Hormisdas avait 13 ou 14 ans quand son père mourut. Il dut quitter l'école et travailla comme bûcheron pour aider sa mère à joindre les deux bouts. Le 11 novembre 1890, il épousa Amanda Laflamme à la Sacred Heart Church d'Oscoda. Trois ans plus tard, Hormisdas et sa famille, à laquelle s'ajouta la famille Laflamme, déménagea à Little Falls puis à Akeley (Minnesota) où les hommes entrèrent à l'emploi de la Red River Lumber Company. En 1914, la compagnie déménagea ses opérations à Westwood (Californie). La plupart des membres des familles Felion et Laflamme suivirent l'entreprise en Californie pour y travailleur, notamment comme scieurs de long. Seuls trois Felion restèrent au Minnesota: deux filles, qui y poursuivaient des études d'infirmières, et un fils, Arthur, alors étudiant à l'Université du Minnesota. Après l'obtention d'un diplôme universitaire, Arthur travailla comme chimiste à la Northern Pacific Railway Company, sise à Saint-Paul. Il épousa Ethel Leegard et le couple s'établit à Minneapolis.

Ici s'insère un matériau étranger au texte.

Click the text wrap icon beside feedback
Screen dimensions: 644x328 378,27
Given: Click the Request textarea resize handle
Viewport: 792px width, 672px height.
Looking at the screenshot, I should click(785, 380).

Hormisdas et Amanda revinrent à Akeley en 1918, mais, n'y trouvant rien à faire, retournèrent à Westwood en 1922 où Hormisdas continua à travailler pour la Red River Lumber Company jusqu'à sa retraite. Hormisdas passa le reste de sa vie à Westwood et à Los Angeles où il mourut en 1946.

C'est ainsi que les Felion américains sont de la même famille que de nombreux Filion du Québec!
 

Une question de bon sens
Deux familles distinctes ayant pris racine en Nouvelle-France, il conviendrait de chercher la signification de leurs noms respectifs dans deux directions différentes. Mais voilà: les auteurs trouvent une origine commune aux deux noms.

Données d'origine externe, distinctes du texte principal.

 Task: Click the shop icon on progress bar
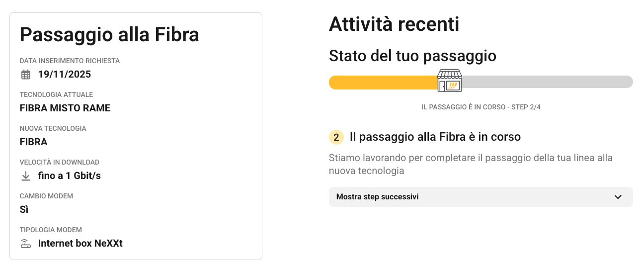tap(450, 81)
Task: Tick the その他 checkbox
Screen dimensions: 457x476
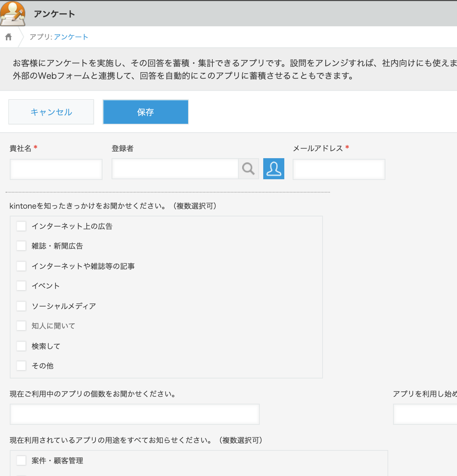Action: point(21,366)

Parlons d'abord des Fillon, véritable nom de notre Michel Feulion, que les généalogistes appellent aussi Feuillon. Selon N.-E. Dionne (Origines des familles canadiennes-françaises), le nom de Feuillon serait dérivé du mot feuillon (ou fellon) qui, dans l'ancien français, signifiait «boulet de cheval». Nous ne saurions toutefois souscrire à pareille affirmation parce que Dionne a ignoré le nom français de l'ancêtre pour ne s'intéresser qu'à une de ses variantes orthographiques (ou pis encore, une prononciation) québécoises.

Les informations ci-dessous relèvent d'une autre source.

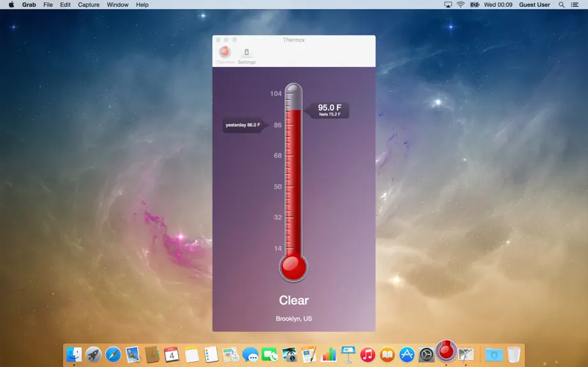Open App Store from the dock
588x367 pixels.
tap(406, 354)
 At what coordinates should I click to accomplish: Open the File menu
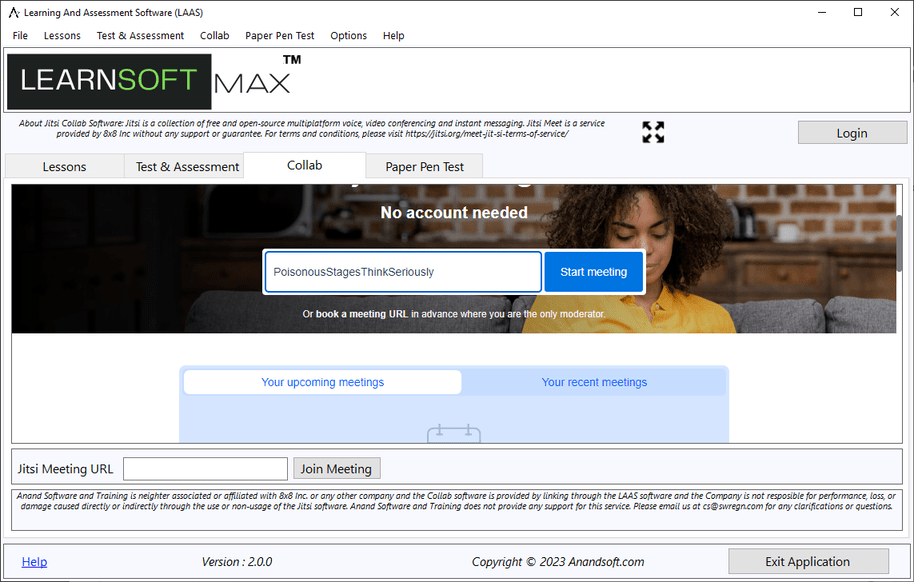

Pour sa part, la Revue française de Généalogie (Hors-série no 2, Noël 1988) avance que les noms Fillon, Dufhilo, Duffillo et Filho ont une origine commune car ils se rapportent au surnom du «fils du filleul», abrégé en «du filleul», un nom répandu dans le Midi de la France.

Les auteurs Lagneau et Arbuleau, dans leur Dictionnaire des noms de famille et des prénoms (1980), associaient les noms Fillon, Filleau, Fillet, Filliat, Fillieux, Filliol, Filliot, Fillioux, Fillol, Fillot et Fillion. Admettant que, dans certaines régions, ces mots désignent filleul, ils sont d'avis que ces noms réfèrent à des termes d'amitié voulant dire petit-fils. Il paraît qu'autrefois on disait «mon petit-fils» comme on dit aujourd'hui «mon vieux».

Plus récemment (1991), la chercheuse Marie Thérèse Morlet affirmait que nos patronymes étaient une variante de filhon, un mot ancien qui, en France méridionale, était un diminutif de fils, désignant généralement un petit enfant ou le dernier-né d'une famille.

Quoique l'on note certaines convergences dans les interprétations des chercheurs, la question de la signification de nos patronymes demeure en suspens.